We spotted a shot of the upcoming facelifted A6... well at least it's backside... from Autoblog.nl via GermanCarBlog. Not much can be ascertained from the limited angle other than a clear use of LEDs in the brake lights.
* Full Story *


----------



## buddahvw (May 4, 2004)

*Re: Facelifted A6 Captured in Traffic, LEDs Confirmed ([email protected])*

oooooooooo
so it looks like a refresh - no size change, so will it fit earlier C6?


----------



## [email protected] (Apr 9, 2004)

*Re: Facelifted A6 Captured in Traffic, LEDs Confirmed (buddahvw)*

If no panels changed, then yeah.
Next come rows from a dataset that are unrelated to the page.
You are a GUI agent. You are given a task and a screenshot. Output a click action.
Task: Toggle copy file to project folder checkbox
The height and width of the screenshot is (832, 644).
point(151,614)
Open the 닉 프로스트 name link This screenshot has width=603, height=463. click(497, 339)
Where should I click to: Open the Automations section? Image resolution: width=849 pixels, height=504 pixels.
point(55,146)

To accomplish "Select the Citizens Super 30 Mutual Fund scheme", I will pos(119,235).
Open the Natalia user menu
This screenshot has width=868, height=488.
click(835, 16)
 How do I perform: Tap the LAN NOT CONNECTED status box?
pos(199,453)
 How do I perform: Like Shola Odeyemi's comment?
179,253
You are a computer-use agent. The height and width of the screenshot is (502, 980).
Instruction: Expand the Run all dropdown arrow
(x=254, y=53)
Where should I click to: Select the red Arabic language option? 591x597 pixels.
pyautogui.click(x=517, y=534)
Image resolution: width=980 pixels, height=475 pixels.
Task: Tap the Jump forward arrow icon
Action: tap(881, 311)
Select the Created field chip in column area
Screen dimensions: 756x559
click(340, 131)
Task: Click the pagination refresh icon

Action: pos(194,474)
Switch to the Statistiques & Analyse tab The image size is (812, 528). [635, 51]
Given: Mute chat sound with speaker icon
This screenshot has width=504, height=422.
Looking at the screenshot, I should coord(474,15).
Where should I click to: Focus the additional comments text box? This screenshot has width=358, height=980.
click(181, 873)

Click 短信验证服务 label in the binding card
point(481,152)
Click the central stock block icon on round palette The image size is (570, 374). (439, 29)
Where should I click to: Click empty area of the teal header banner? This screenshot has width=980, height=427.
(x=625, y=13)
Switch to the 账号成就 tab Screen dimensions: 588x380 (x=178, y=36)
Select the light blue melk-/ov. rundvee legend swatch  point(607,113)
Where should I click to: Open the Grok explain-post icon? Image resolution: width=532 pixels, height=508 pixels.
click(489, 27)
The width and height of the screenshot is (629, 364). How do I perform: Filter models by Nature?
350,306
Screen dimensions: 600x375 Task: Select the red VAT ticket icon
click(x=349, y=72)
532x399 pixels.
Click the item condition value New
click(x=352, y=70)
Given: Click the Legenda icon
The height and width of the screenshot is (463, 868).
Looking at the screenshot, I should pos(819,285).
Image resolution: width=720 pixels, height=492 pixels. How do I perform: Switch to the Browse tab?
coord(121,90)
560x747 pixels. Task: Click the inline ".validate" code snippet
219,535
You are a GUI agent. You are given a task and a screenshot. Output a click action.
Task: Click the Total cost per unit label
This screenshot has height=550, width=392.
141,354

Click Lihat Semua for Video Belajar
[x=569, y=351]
This is going to be a refresh much like the recent A3 update.


----------



## buddahvw (May 4, 2004)

*Re: Facelifted A6 Captured in Traffic, LEDs Confirmed ([email protected])*

George just got me a little excited


----------



## OEMplus.com (May 27, 2003)

*FV-QR*

We'll watch for the lights to show up in the system, but it could take a while...


----------



## buddahvw (May 4, 2004)

*Re: FV-QR (OEMpl.us)*

I dont who to love more now, George or Rich


----------



## mahls10 (May 25, 2006)

*Re: FV-QR (buddahvw)*

Refresh?
I thought the next a6 was a fully new one? 300hp 3.0 V6 based off of mod platform of the a5, a4, q5, etc.
I'm confused now...


----------



## crbrown (Aug 4, 2008)

*Re: Facelifted A6 Captured in Traffic, LEDs Confirmed ([email protected])*

The first image on this page on Audi.com shows led rear lights.
http://www.audiusa.com/audi/us....html


----------



## buddahvw (May 4, 2004)

*Re: Facelifted A6 Captured in Traffic, LEDs Confirmed (crbrown)*


_Quote, originally posted by *crbrown* »_The first image on this page on Audi.com shows led rear lights.
http://www.audiusa.com/audi/us....html 

but those are Avant tails, they have had LED for a while,
the sedan has a totally different tail light, and we have not seen LED's for these yet
(until george posted that pic in this thread)


----------



## vwtoys (Mar 31, 1999)

*Re: FV-QR (OEMpl.us)*

Looking at the released pictures of the facelifted A6, a rear end upgrade is possible with new rear bumper cover, trunk lid and taillights. But it's probably going to require some body work to make the new parts fit the older sheetmetal (the rear panel might be a bit different for the different tails).


----------